_EXERCISE DESCRIPTION:_
Report how many lines of the records contain the string "Open". Give only the number.
Start of ENTRIES SUPPLIED
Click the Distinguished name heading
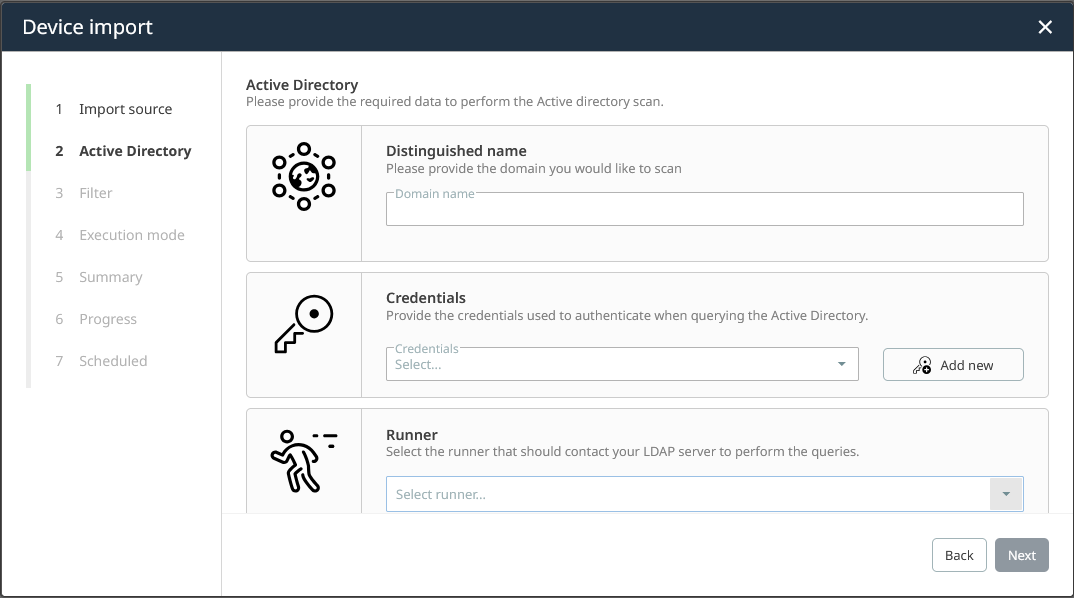The height and width of the screenshot is (598, 1074). (456, 151)
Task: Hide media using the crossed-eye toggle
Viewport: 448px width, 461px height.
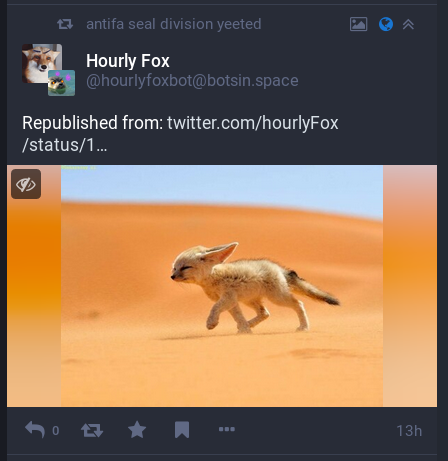Action: tap(26, 184)
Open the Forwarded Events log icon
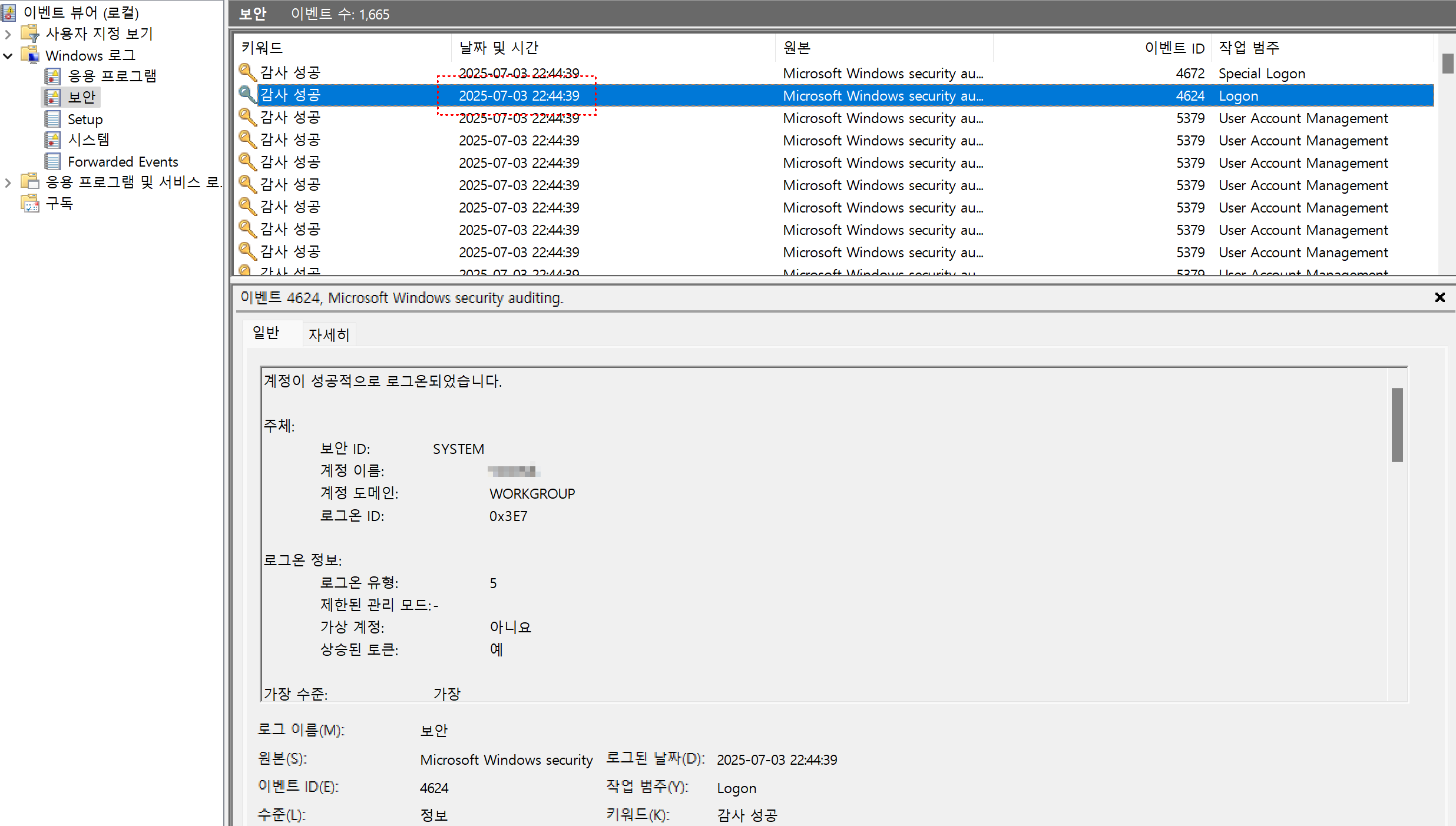 pyautogui.click(x=52, y=161)

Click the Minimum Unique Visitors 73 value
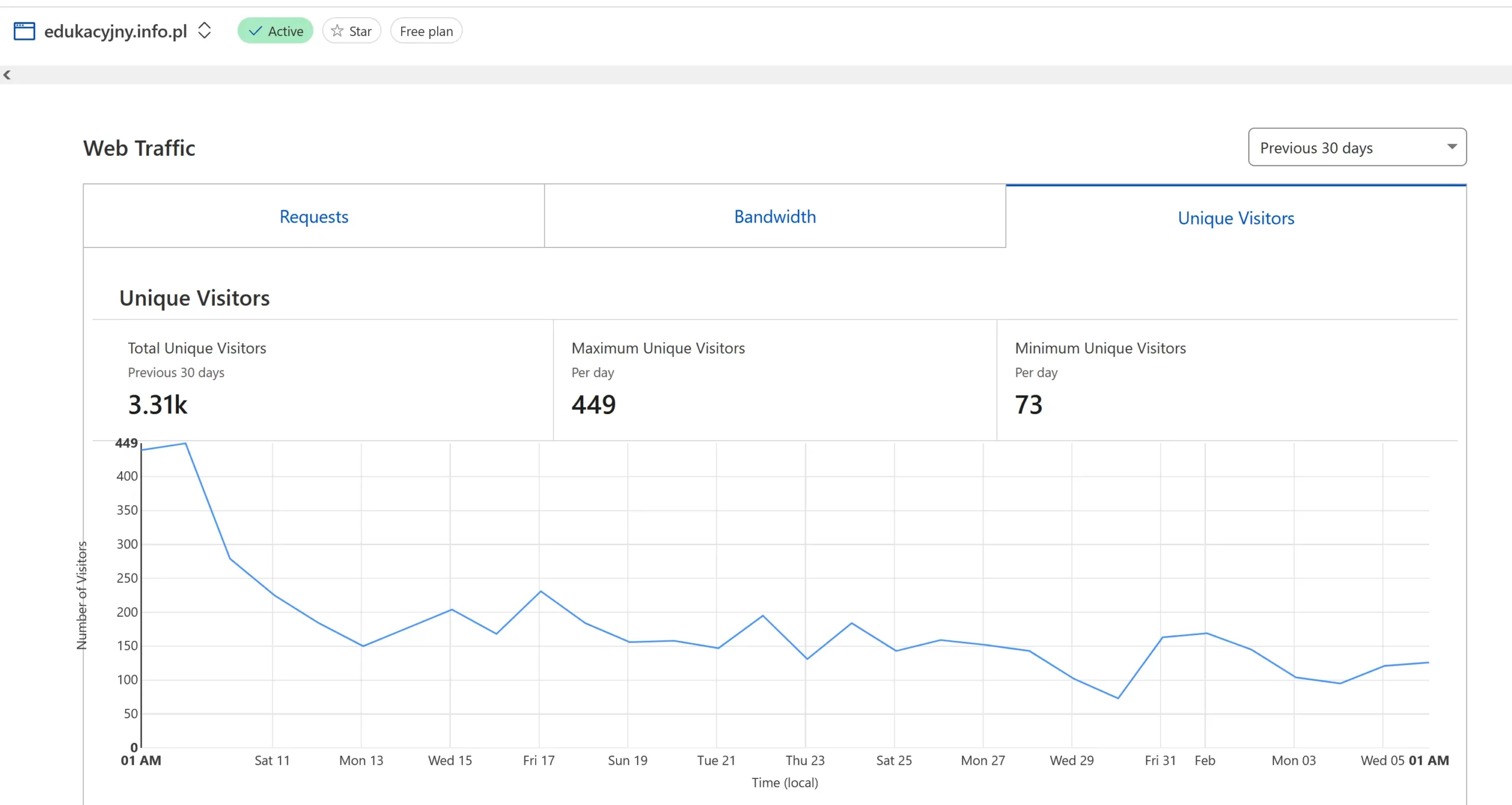click(x=1029, y=405)
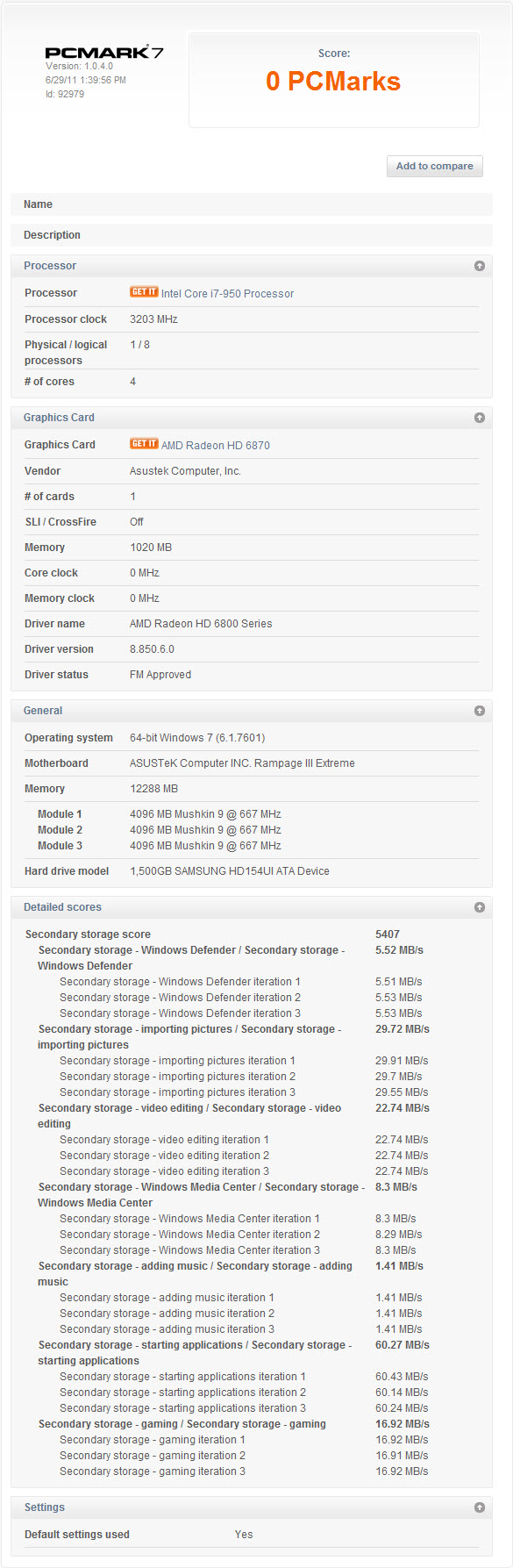The width and height of the screenshot is (513, 1568).
Task: Click the Description field row
Action: (252, 235)
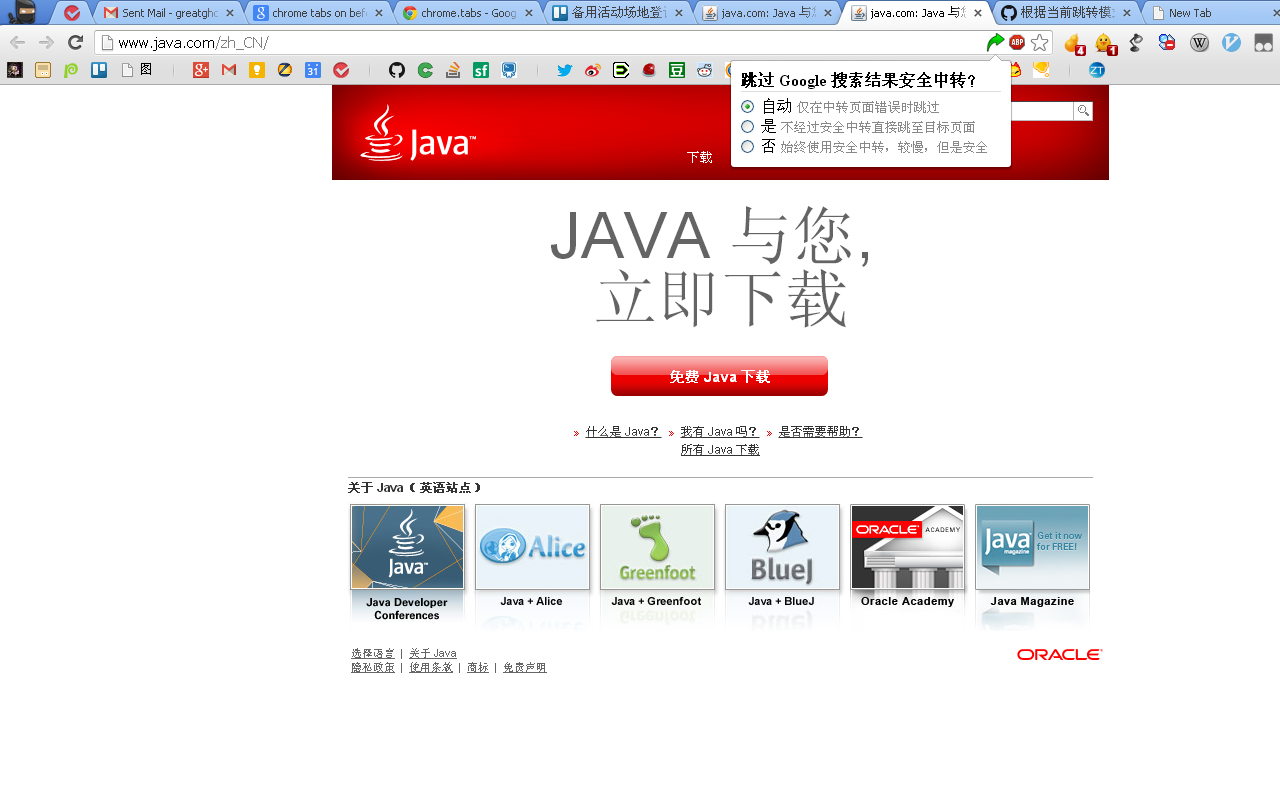Screen dimensions: 1280x800
Task: Switch to the New Tab tab
Action: click(1189, 13)
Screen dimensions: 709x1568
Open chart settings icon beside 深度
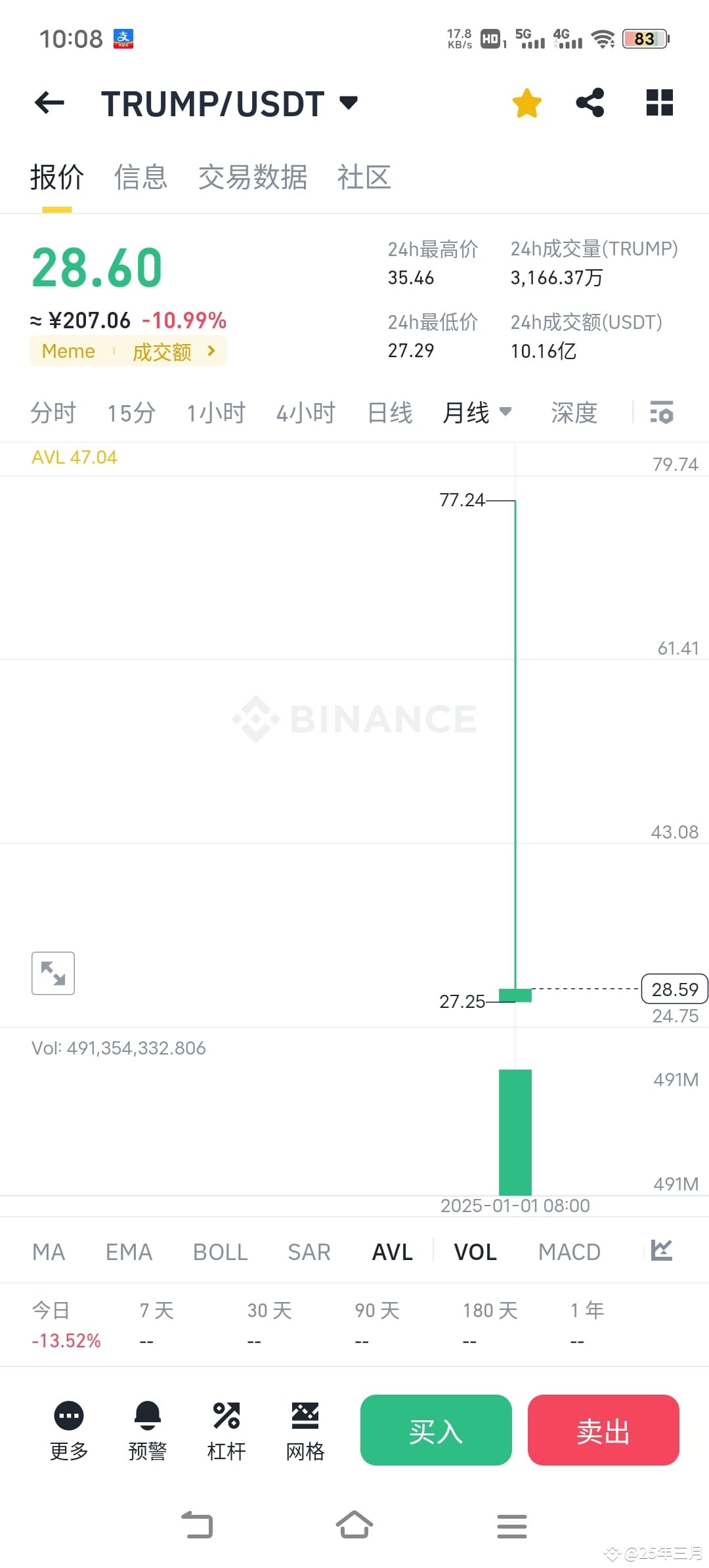coord(662,412)

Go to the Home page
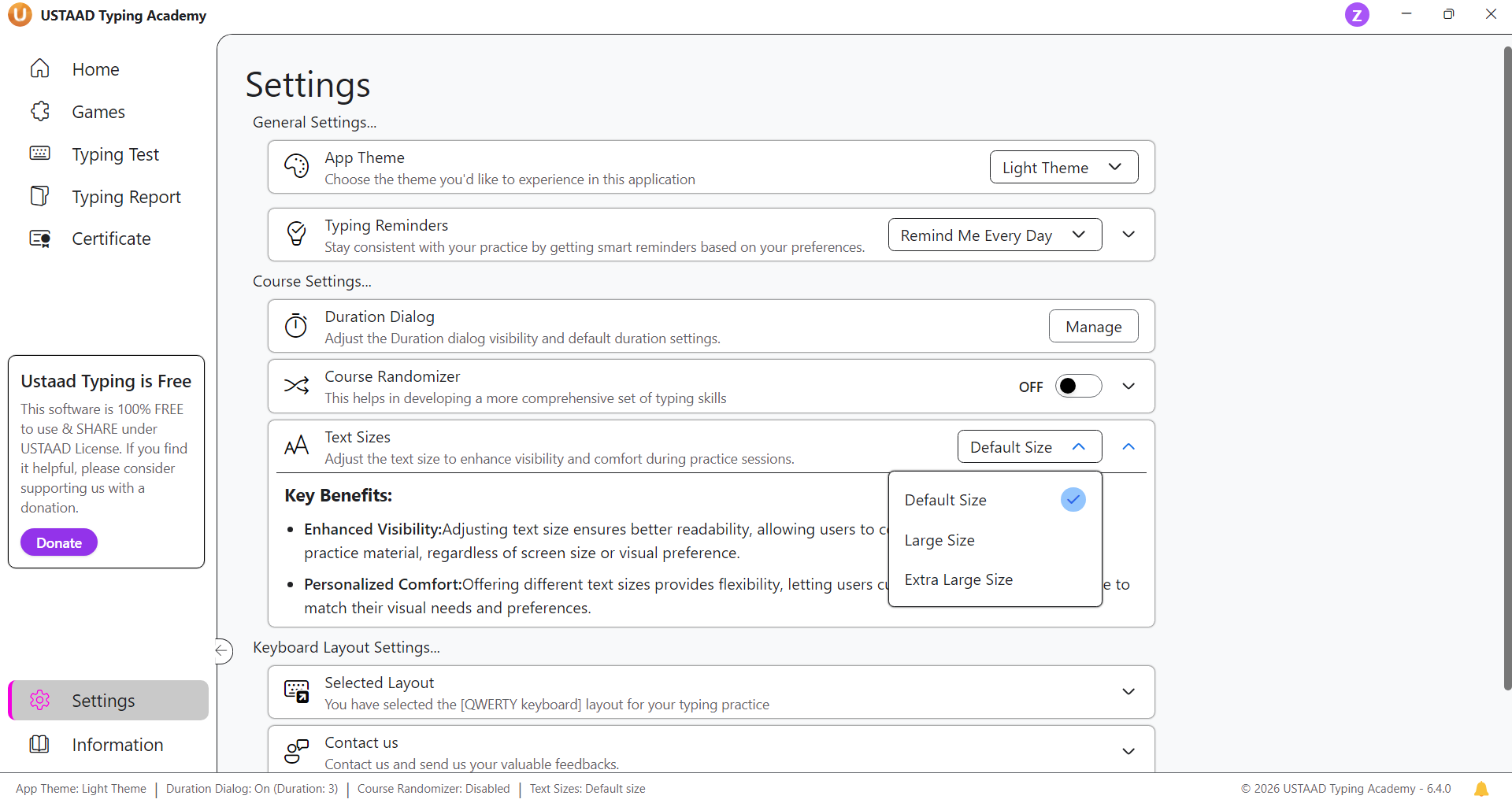94,69
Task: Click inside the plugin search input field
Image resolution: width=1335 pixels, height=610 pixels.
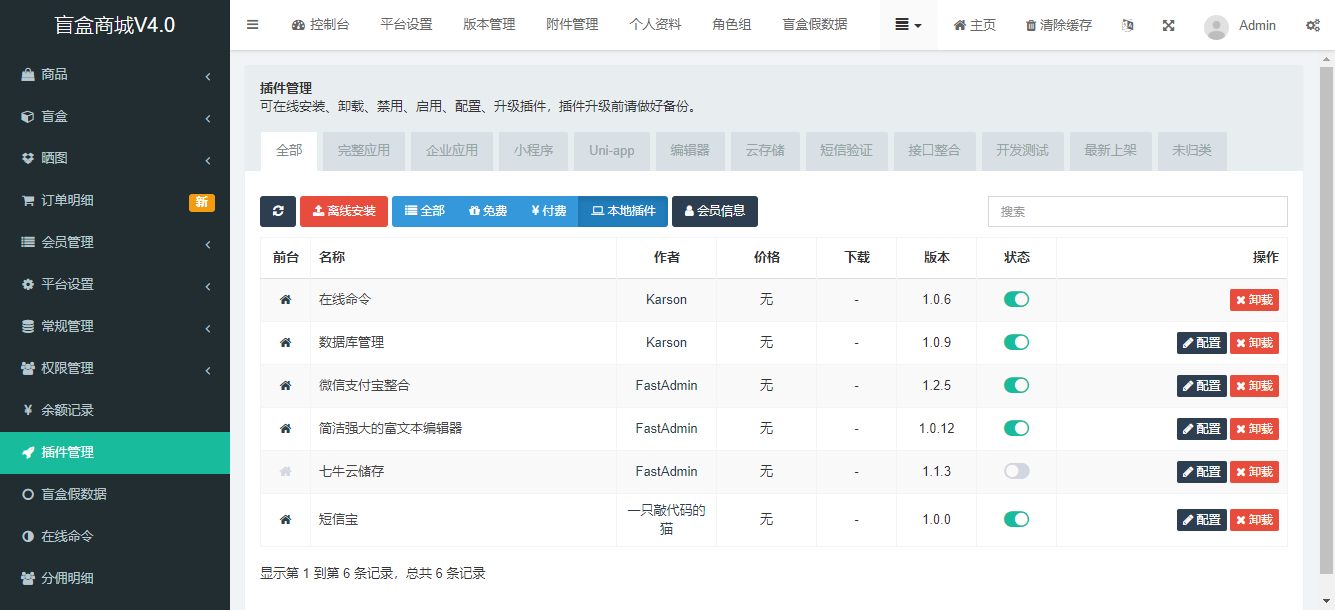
End of ENTRIES SUPPLIED
_EXERCISE ANSWER:_
2